Here is what I’d try.

  1. Focus on P and tf first (Set I and D to zero).
    Set a target velocity to something that isn’t too slow e.g 10 rad/s. Reduce P to 0, then increase it in 0.05 increments. Probably at about 0.1 to 0.5 it might start to move. Keep increasing P until velocity is about 6 rad/s i.e. the P term is giving you 60% of your target velocity. If you increase much beyond this you risk oscillation.
  2. At this time I’d try to play with tf. If the above didn’t work out well you might have to tune tf and P at the same time (yikes!). If you start at 0.01 then try increasing or reducing this value. I might try these values [ 0.3, 0.1, 0.06. 0.03, 0.01, 0.06, 0.03, 0.01, 0.006, 0.003, 0.001] starting at 0.01 and moving up and down. So you are looking to see if there is better or worse velocity ripple.
  3. Now that you are happy with P and Tf, try configuring I. maybe start at 0.5 and increase to 10 or beyond. This integral term will increase you from you 60% or target to 100% of target.
  4. Keep D term as 0 - it rarely helps.
  5. Once you have a stable velocity PI then you can switch to angle mode. For this you typically only set the P term - this is far easier and often just works on default value (I think its 10 or 20).

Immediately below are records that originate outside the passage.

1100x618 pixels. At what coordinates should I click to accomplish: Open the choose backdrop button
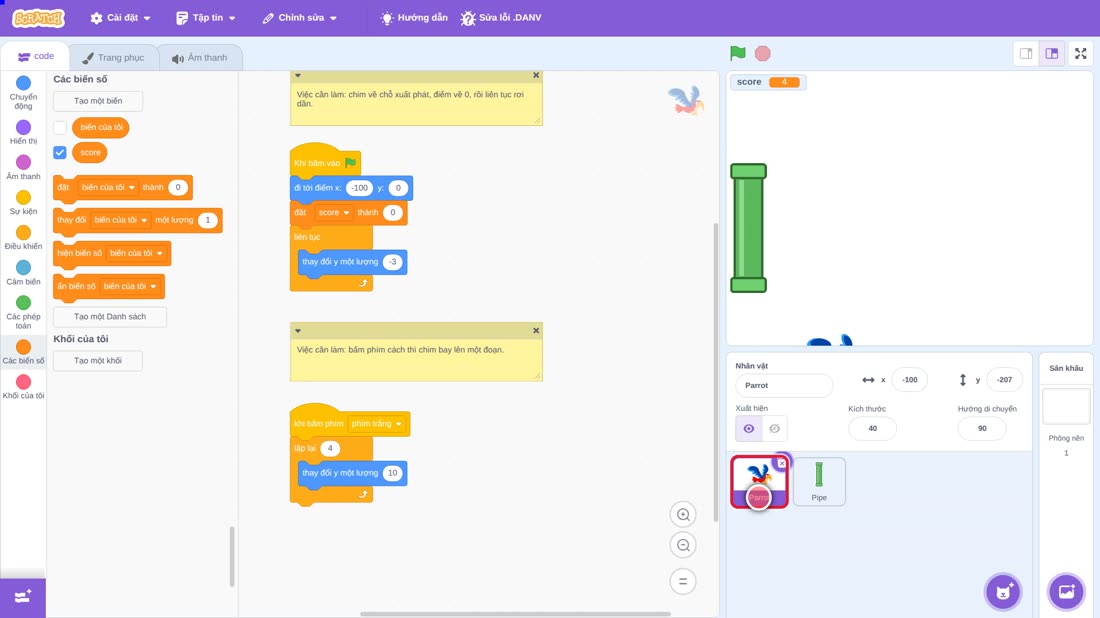[x=1066, y=591]
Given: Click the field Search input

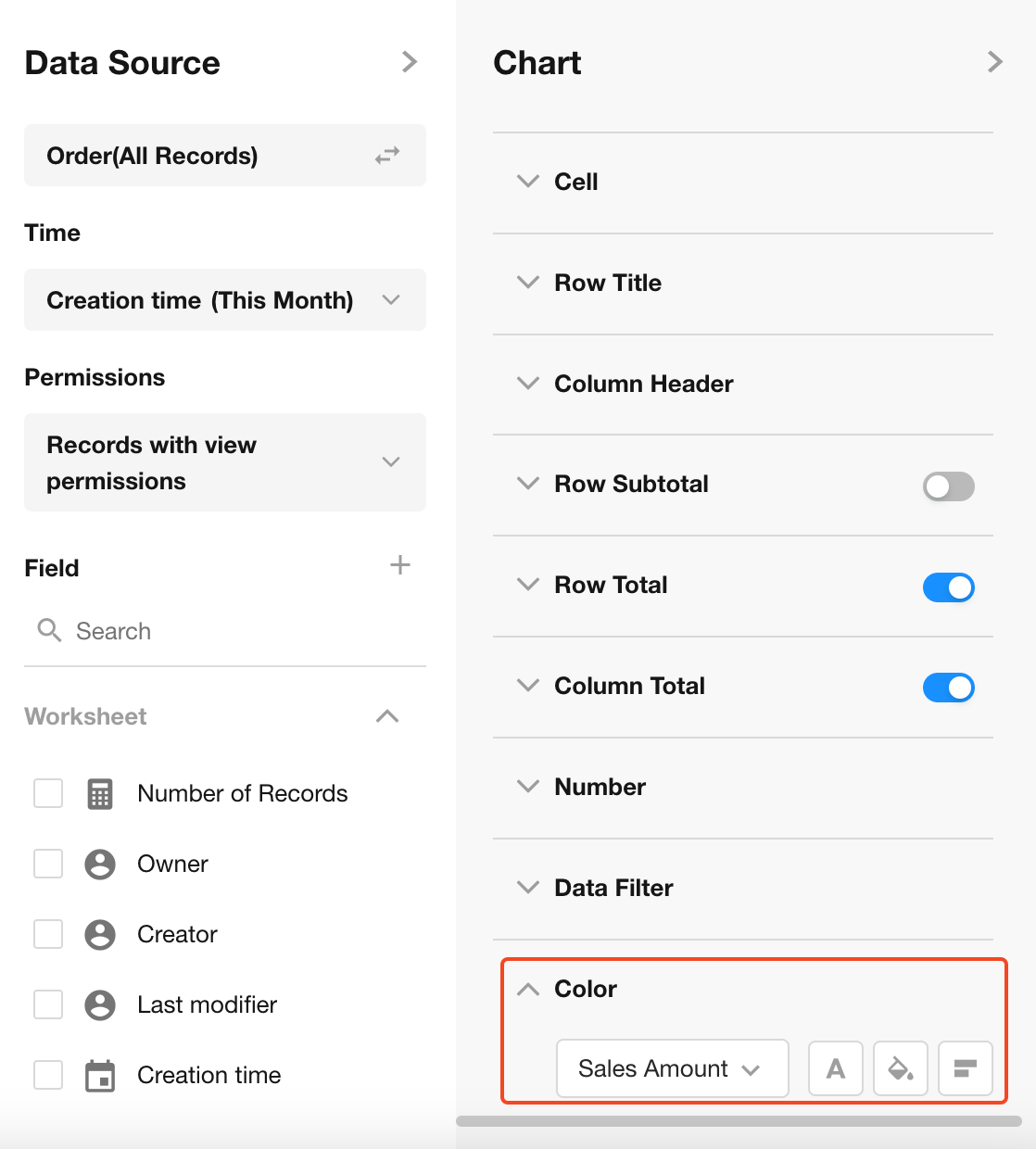Looking at the screenshot, I should (232, 631).
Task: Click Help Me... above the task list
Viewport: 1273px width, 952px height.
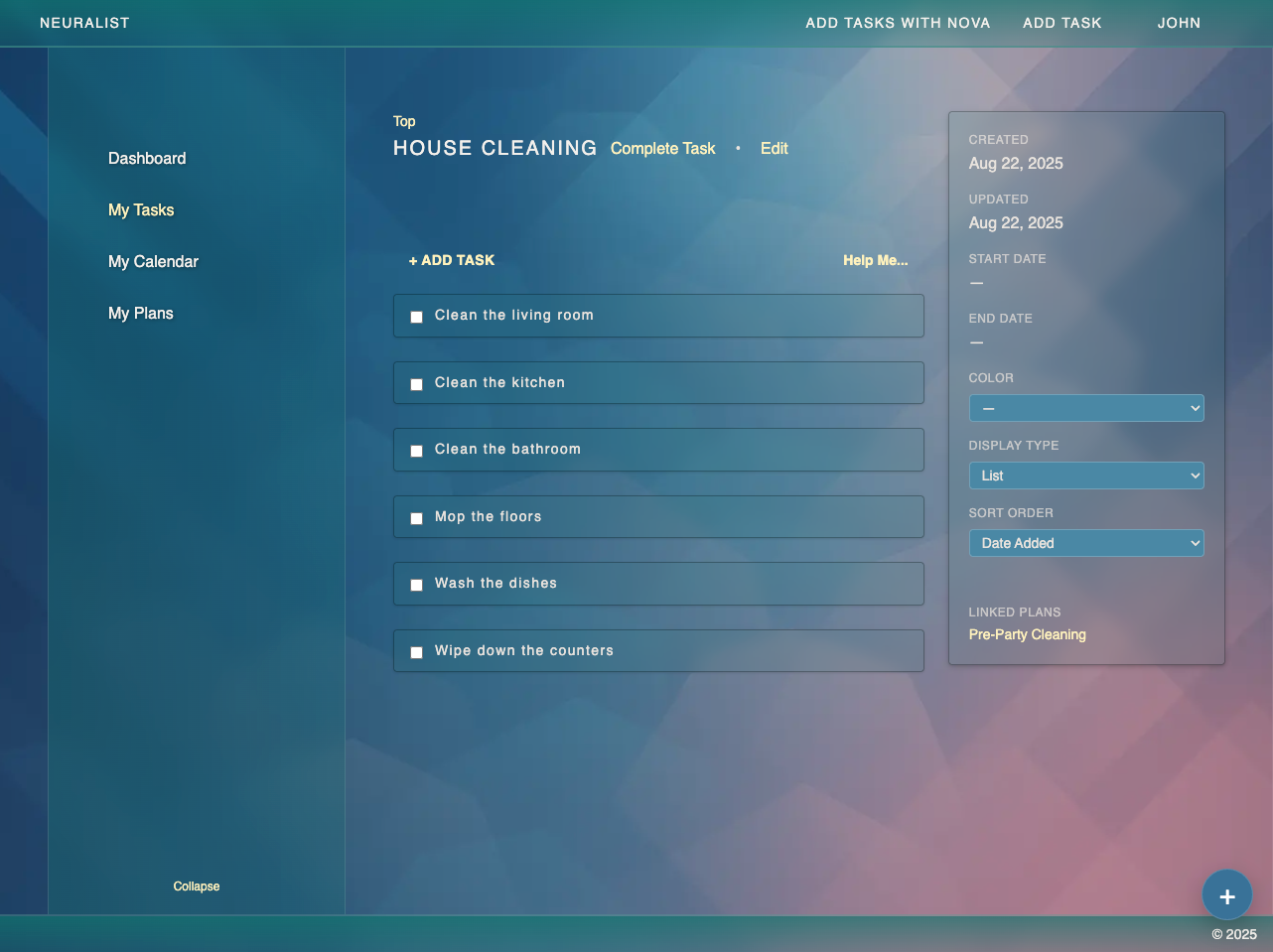Action: click(875, 260)
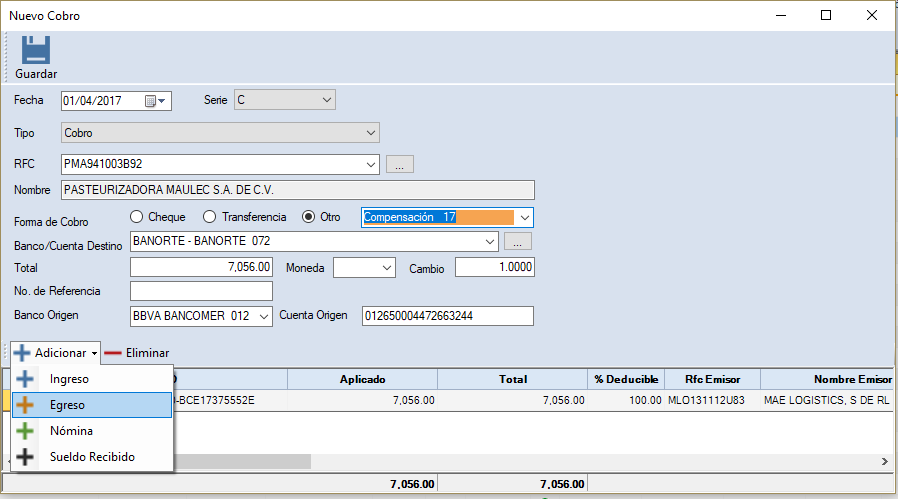Select the orange plus Egreso icon
The width and height of the screenshot is (898, 499).
(x=25, y=405)
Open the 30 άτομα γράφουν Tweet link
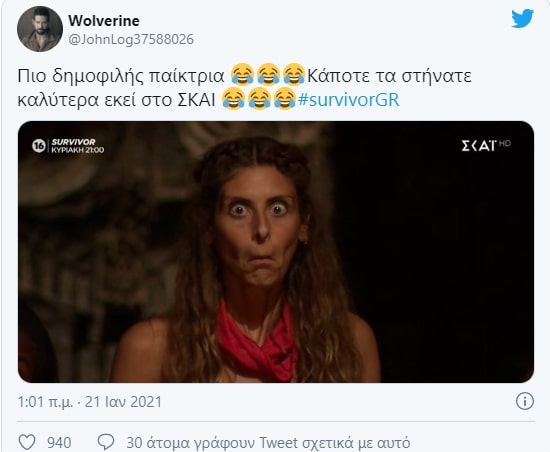Viewport: 550px width, 452px height. pos(268,443)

Thanks for the feedback!! I followed a similar approach by making P very small (~0.01) and then requesting a target velocity of ~20 rad/s and greater to get the closed loop velocity to work.

My main issue was only trying to achieve very low velocities which resulted in either no movement or oscillations when increasing my P term. Also, good to note that I used the serial monitor to track the minimum velocity the motor was capable of achieving when in voltage control mode to know what the minimum target should be in PID control (i.e. setting different target voltages until the motor moves and using the current velocity from the sensor as the PID target velocity).